● STATED TASK 1
Answer these questions using the case file on Gordon Cooper and the Edwards AFB film.
(a) On what date did the Edwards case take place?
(b) What kind of frames captured the actual Edwards object?
(c) What case number does the Project Blue Book microfilm file carry?
● STATED TASK 2
Return the passage of the case file on Gordon Cooper and the Edwards AFB film starting at "In 3 May 1957, near" and ending at "its evidence tier.", copied word for word.

● EXCERPTED TEXT
Strongly Disputed

Gordon Cooper and the Edwards AFB Film (1957)

Edwards Air Force Base, Rogers Dry Lake, Kern County, California  ·  3 May 1957  ·  Astronaut and military pilot testimony, photographic case · United States

Official NASA portrait of Mercury Seven astronaut and U.S. Air Force test pilot L. Gordon Cooper, taken during the Project Mercury era. This is a real NASA photograph of the man whose claims define the case, not an image of the 1957 object. The actual Edwards object was photographed only as low-resolution 35mm Askania tracking-camera frames, which survive in the Project Blue Book microfilm file (case 4715) at the National Archives in College Park, Maryland.
Official NASA portrait of Mercury Seven astronaut and U.S. Air Force test pilot L. Gordon Cooper, taken during the Project Mercury era. This is a real NASA photograph of the man whose claims define the case, not an image of the 1957 object. The actual Edwards object was photographed only as low-resolution 35mm Askania tracking-camera frames, which survive in the Project Blue Book microfilm file (case 4715) at the National Archives in College Park, Maryland. (NASA (public domain), photo ID LRC-1959-B701_P-02360)

In 3 May 1957, near Edwards Air Force Base, Rogers Dry Lake, Kern County, California, two distinct stories sit under this case, and keeping them apart is the whole problem. This case file covers what witnesses reported, the official narrative, and a two-pass assessment with its evidence tier.

What did witnesses see at Edwards Air Force Base?

● SOURCE DATA

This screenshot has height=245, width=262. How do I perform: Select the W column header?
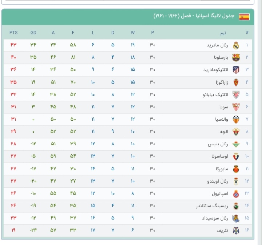pyautogui.click(x=133, y=33)

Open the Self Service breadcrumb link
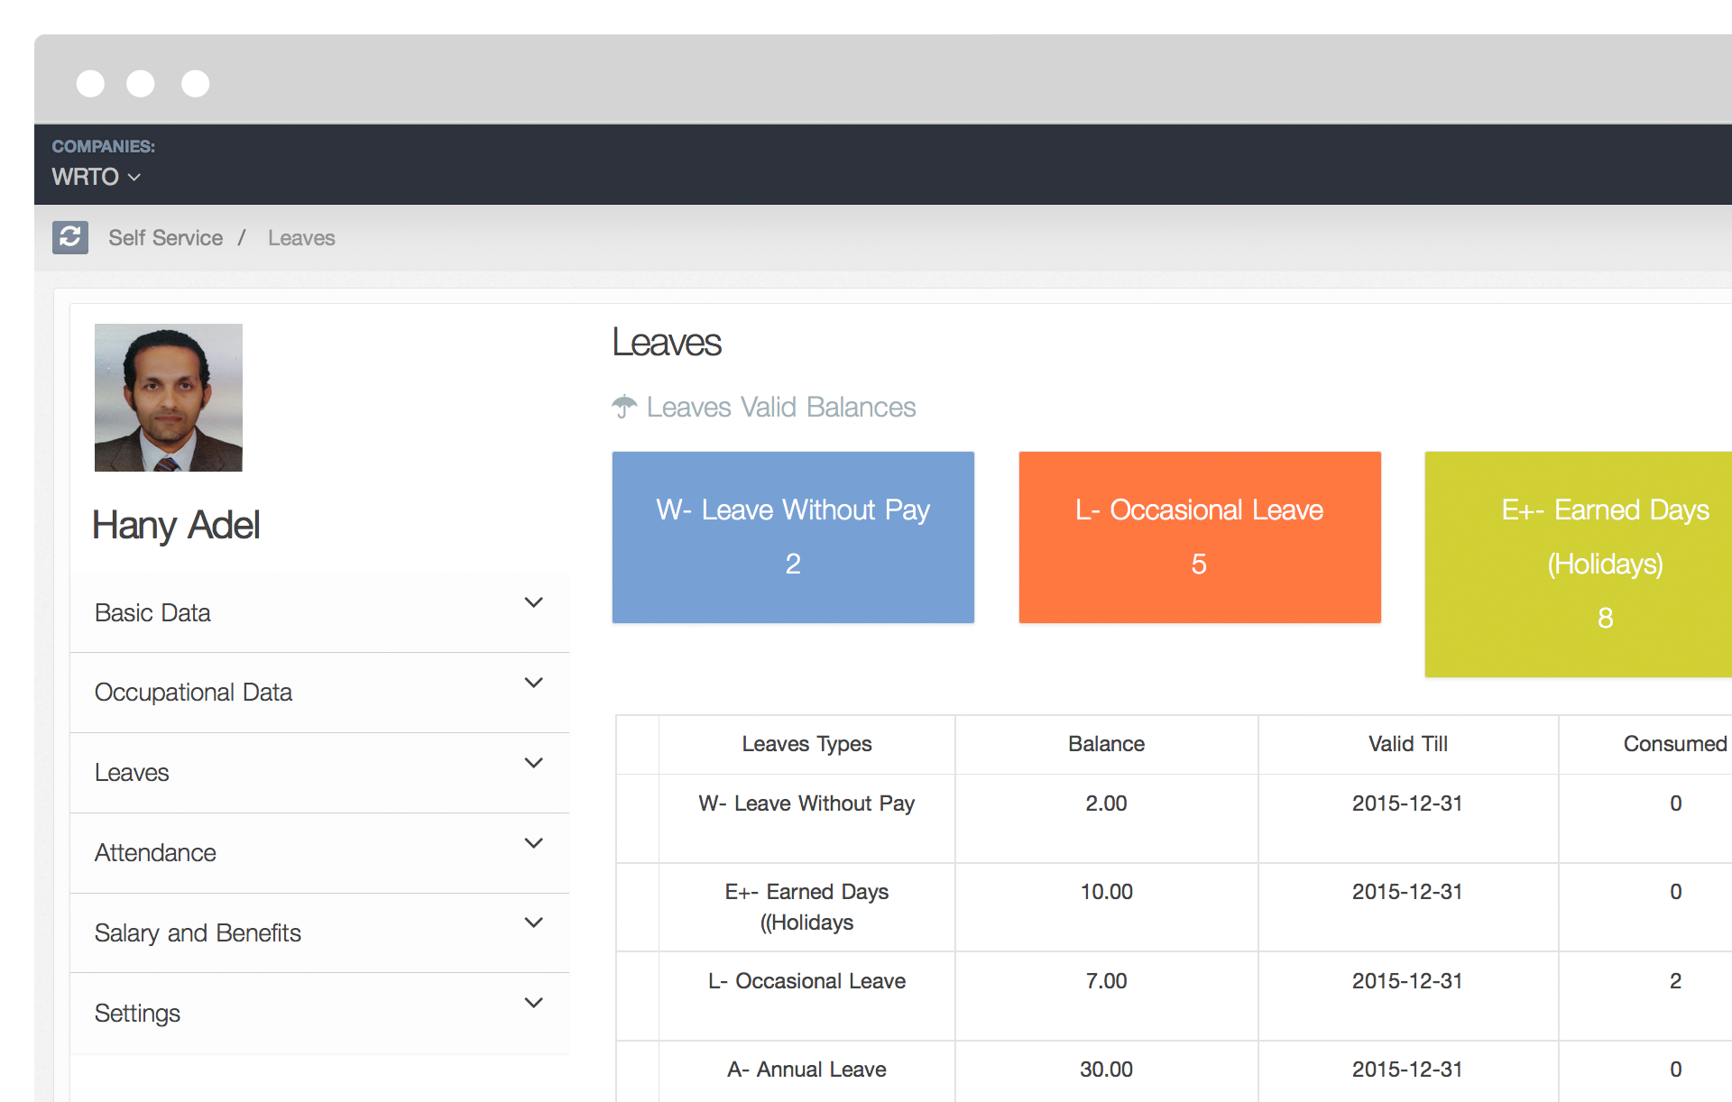pos(165,238)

● FINISHED ANSWER 1
(a) 3 May 1957
(b) Low-resolution 35mm Askania tracking-camera frames
(c) 4715

● FINISHED ANSWER 2
In 3 May 1957, near Edwards Air Force Base, Rogers Dry Lake, Kern County, California, two distinct stories sit under this case, and keeping them apart is the whole problem. This case file covers what witnesses reported, the official narrative, and a two-pass assessment with its evidence tier.